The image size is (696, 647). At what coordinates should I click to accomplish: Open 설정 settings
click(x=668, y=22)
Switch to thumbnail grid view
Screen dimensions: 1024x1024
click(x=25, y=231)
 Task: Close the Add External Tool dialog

----------------

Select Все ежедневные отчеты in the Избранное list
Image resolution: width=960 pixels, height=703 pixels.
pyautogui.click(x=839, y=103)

----------------

Express the material starting at the line containing "Select Все ежедневные" and ending at the line containing "pyautogui.click(x=839, y=103)" as a Markdown table with columns Row and Line, leaving out any blank lines.

| Row | Line |
|---|---|
| 1 | Select Все ежедневные отчеты in the Избранное list |
| 2 | Image resolution: width=960 pixels, height=703 pixels. |
| 3 | pyautogui.click(x=839, y=103) |